At a larger scale, a number of other countries, including Canada and the U.K. have implemented thoughtful, responsible redistricting at a national scale (see here for a discussion). In fact, the United States is exceptional in giving the legislature the authority to create its own districts. Other advanced democracies have achieved non-partisan redistricting by instituting independent redistricting commissions.
By maintaining true independence from the legislature and incorporating meaningful community participation, these commissions have effectively constrained partisan gerrymandering. Furthermore, a participative, transparent process legitimates outcomes and provides the opportunity to incorporate self-defined communities – rendering the occasional residual disproportionality in election results tolerable.
Effective commissions are challenging to design, especially given the history of U.S. legislatures subersion of redistricting commissions nominal independence. Nevertheless, there are a number of factors that successful redistricting commissions share:
The commission should be funded to support a permanent staff in order to preserve institutional knowledge, to build expertise, and to seek, analyze, and incorporate public input. Funding should be insulated from legislative whim.
A commission plan should not be subject to legislative veto or modification.
Drawing on our studies of participative redistricting above, we further recommend that:
The commission should not be restricted to considering a specific set of quantitative criteria but should reflect local or emergent communities of interest and criteria.
The commission should be empowered to obtain any data that is possibly relevant, and practically obtainable, including political data such as registration totals and election statistics.

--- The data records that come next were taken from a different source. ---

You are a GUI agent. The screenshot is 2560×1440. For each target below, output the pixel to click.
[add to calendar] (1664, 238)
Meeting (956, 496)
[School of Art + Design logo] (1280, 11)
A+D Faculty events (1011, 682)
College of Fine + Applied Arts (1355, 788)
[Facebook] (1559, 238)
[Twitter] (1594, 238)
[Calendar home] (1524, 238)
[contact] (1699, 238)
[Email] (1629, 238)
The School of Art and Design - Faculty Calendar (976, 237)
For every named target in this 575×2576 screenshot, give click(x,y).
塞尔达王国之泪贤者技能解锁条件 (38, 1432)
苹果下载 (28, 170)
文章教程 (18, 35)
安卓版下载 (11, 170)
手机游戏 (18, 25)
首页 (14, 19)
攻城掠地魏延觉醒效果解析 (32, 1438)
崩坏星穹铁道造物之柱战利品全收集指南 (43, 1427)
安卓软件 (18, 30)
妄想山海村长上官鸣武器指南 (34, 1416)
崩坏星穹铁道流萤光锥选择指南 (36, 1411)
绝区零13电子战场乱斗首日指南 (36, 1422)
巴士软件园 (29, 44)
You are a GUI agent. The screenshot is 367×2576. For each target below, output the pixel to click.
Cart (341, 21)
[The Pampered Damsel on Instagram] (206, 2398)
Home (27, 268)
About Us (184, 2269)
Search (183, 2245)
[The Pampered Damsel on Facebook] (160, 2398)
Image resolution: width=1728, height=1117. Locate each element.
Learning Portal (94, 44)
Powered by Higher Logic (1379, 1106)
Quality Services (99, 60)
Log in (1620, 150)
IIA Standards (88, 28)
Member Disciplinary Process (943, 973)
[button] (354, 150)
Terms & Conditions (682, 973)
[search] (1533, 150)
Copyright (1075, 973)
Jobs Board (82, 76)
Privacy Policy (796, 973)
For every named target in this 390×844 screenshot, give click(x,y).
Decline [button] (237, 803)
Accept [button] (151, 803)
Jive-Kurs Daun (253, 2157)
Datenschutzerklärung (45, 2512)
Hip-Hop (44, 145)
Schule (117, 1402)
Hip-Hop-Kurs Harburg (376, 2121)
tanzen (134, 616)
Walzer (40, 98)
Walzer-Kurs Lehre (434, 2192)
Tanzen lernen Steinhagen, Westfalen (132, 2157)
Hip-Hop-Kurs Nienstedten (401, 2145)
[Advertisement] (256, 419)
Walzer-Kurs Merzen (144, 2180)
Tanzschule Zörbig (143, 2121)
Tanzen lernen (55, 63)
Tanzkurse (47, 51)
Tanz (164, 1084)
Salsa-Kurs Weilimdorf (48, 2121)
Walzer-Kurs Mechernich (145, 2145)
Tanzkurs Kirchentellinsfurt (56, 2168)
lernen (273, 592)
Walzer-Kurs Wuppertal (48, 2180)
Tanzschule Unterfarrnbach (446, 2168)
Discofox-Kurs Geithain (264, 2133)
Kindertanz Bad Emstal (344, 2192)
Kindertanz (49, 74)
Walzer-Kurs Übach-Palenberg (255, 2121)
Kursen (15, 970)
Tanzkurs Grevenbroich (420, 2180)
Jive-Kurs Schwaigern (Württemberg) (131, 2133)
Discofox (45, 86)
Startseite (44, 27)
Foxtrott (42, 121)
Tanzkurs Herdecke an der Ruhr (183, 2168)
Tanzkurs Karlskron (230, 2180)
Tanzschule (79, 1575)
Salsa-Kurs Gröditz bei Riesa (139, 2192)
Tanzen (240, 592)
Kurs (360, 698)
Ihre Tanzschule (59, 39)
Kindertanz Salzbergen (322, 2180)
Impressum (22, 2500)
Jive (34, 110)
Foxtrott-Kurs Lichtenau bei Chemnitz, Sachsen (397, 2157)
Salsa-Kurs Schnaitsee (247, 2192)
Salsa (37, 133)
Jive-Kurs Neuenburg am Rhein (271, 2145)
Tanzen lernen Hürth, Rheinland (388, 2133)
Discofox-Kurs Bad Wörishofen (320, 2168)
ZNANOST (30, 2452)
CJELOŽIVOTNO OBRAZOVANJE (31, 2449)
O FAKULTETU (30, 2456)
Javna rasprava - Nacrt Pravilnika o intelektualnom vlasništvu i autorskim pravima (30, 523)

If one values fairness, it is better to explicitly incorporate it as a goal rather than hoping it emerges by chance through a politics-blind process.
The commission should operate with complete transparency — all proposed plans, data, analyses, tools (software), records of public input, etc. should all be continuously accessible to the public online.
The commission should support multiple channels for meaningful public input. This should include providing a widely accessible, public online mechanism for the public to design, evaluate, submit, and compare definitions of plans, districts, and communities.
In the 18th and 19th centuries, principles for US electoral mapping were governed by process-based criteria, primarily contiguity, integrity county boundaries, and equal population between (but not within) states – all are ex-ante attributes of plans. In the 20th century, Baker vs Carr added within-state population equality – but retained a focus on process-based criteria (see here for a discussion). More recently, the Freedom of Information Act and sunshine laws introduced principles of institutional transparency. Redistricting reform should build upon the technical advances of the new century.
Twenty-first century redistricting should incorporate transparency at internet speed and scale — open source, open data, open process (see here for in-depth recommendations) — and twenty-first century redistricting should incorporate internet technology for twenty-first century participation: direct access to the redistricting process; access to legal-strength mapping tools; and the integration of crowd-sourcing to create maps, identify communities and neighborhoods, collect and correct data, and gather and analyze public commentary.
There are few policy arenas where the public can fashion legitimate proposals that rival what their elected officials enact. Redistricting is among them, so why not enable greater public participation in this critical democratic process?